Meaning of the population variance, which is an average of all squared
distances from each data to the population mean, is illustrated in
[Figure 4.3.6]{.figure-ref}. In this Figure, dot mark represents each data value.
$\sigma^2$ = 2.5 is calculated as the sum of squared distances (10)
divided by the number of data, $n$ = 4 in this example.

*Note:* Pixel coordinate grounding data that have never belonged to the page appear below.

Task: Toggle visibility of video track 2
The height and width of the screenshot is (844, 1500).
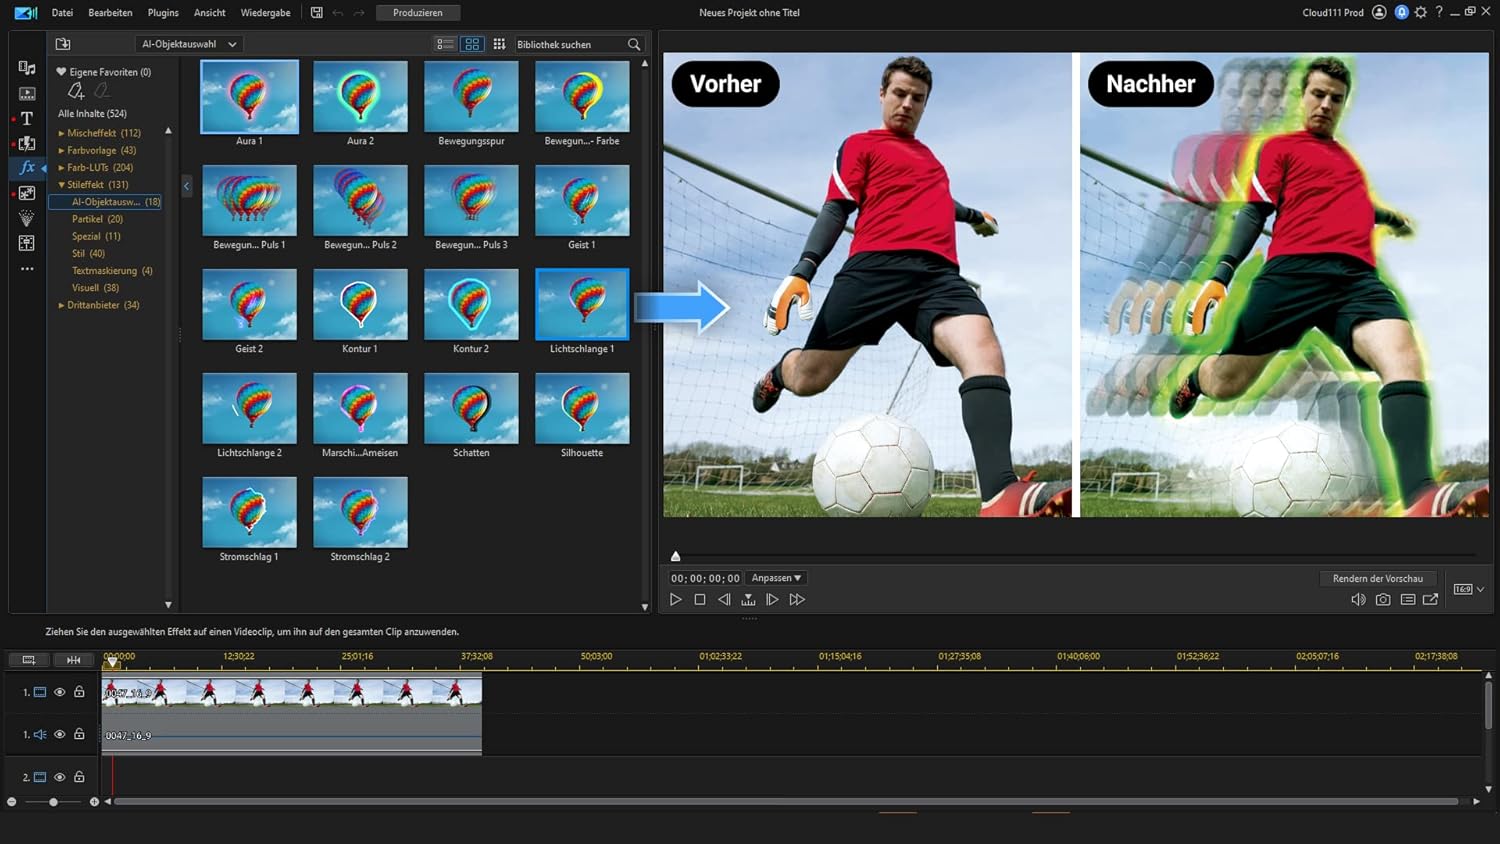Action: tap(59, 777)

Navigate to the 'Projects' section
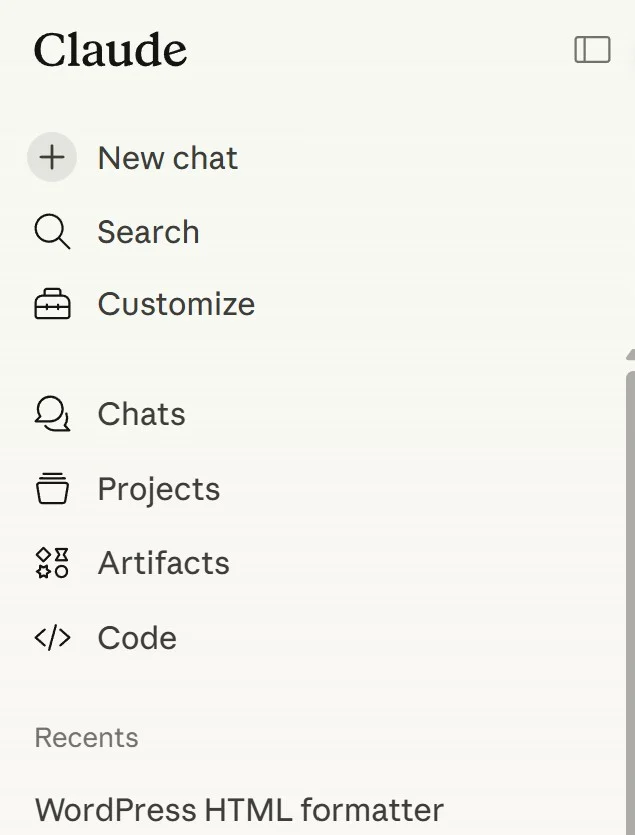pos(158,488)
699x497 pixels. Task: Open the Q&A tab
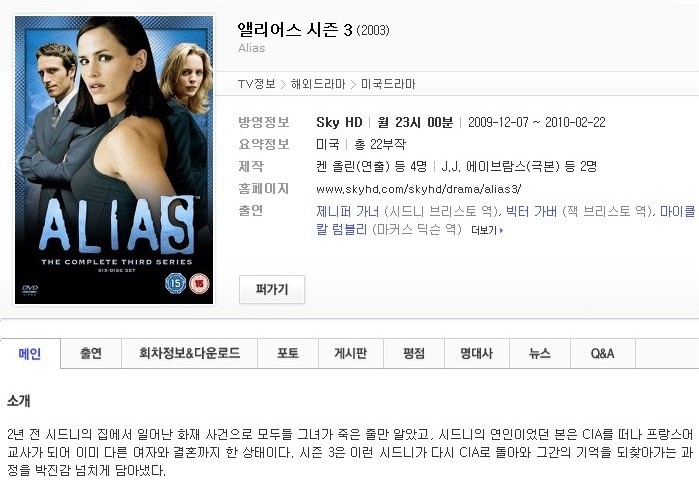click(x=603, y=353)
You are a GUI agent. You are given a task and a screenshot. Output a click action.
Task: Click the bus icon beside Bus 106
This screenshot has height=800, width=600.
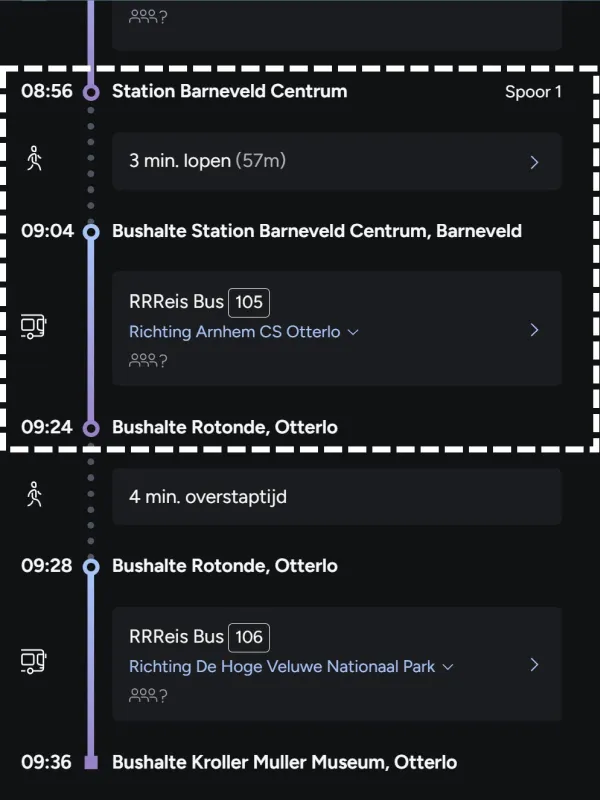34,661
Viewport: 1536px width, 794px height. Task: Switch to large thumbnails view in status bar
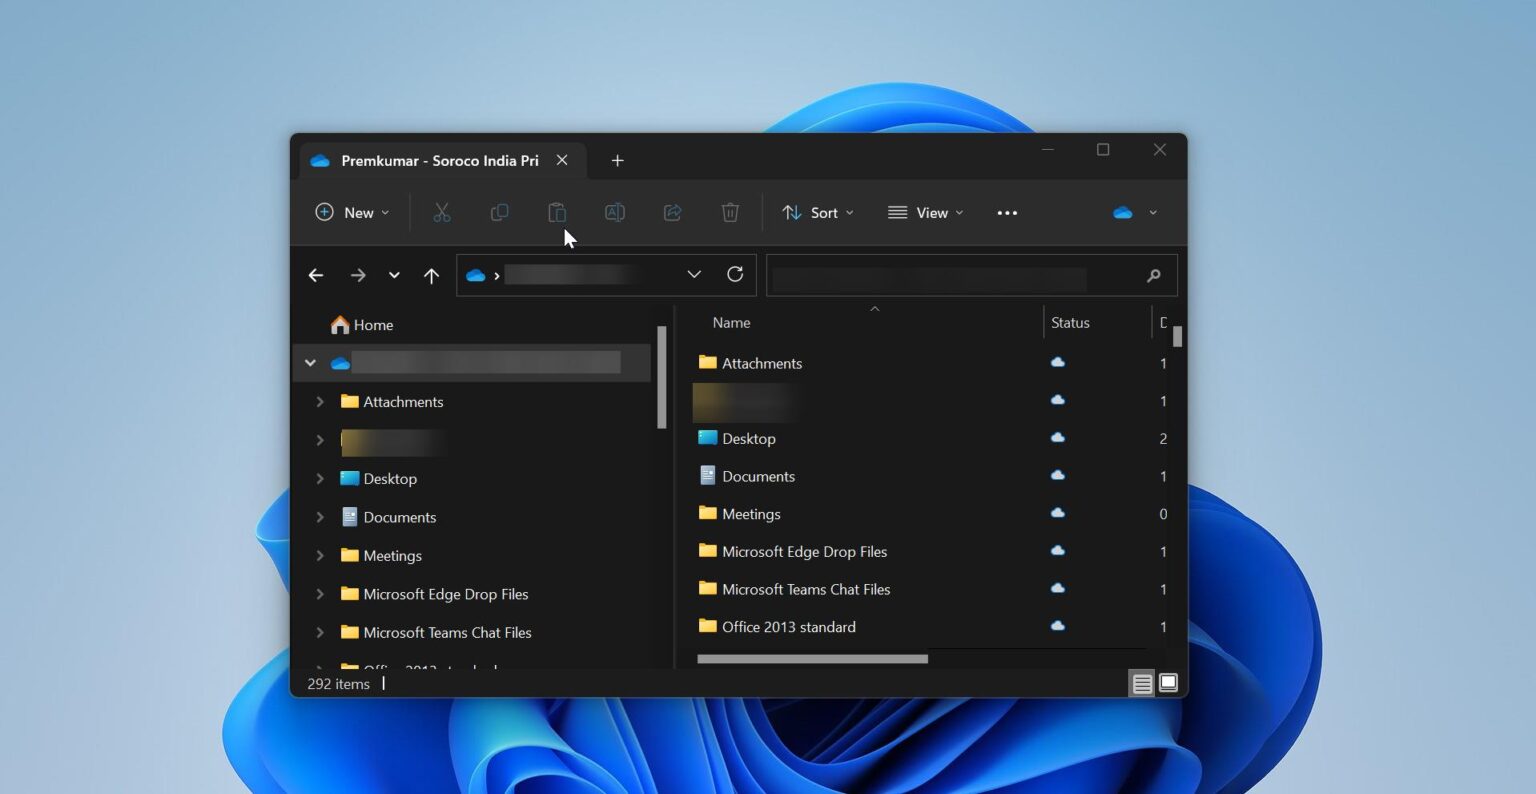[1167, 683]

![](Figure/Fig040306.png){.imgFig400300}

::: figText
[Figure 4.3.6]{.figure-ref} Calculation of a population variance
:::

A standard deviation is defined as the square root of the variance. A
population standard deviation is denoted as $\sigma$, and a sample
standard deviation is denoted as $\s$. The variance is not easy to
interpret, because it is an average of the squared distances. However,
since the standard deviation is the square root of the variance, it is
interpreted as an average distance from each data value to the mean. $$
        \begin{align}
          \sigma &=~ \sqrt {\sigma^2} \\
          s &=~ \sqrt {s^2}
        \end{align}
      $$
:::

::: mainTableYellow
**Variance and Standard Deviation**

**Variance** is an average of all squared distances from each data to
the mean. A population variance is denoted as $\sigma^2$, and a sample
variance is denoted as $s^2$.

**Standard deviation** is defined as the square root of the variance. A
population standard deviation is denoted as $\sigma$, and a sample
standard deviation is denoted as $s$.
:::

::: mainTableGrey
**Example 4.3.5** **(Quiz scores)**\
In Example 4.3.1, the mean of the following sample data was calculated
as 6.

::: textLeft
5, 6, 3, 7, 9, 4 and 8
:::

Calculate a sample variance and a sample standard deviation of this
data.

**Answer**

The sample mean was calculated as follows.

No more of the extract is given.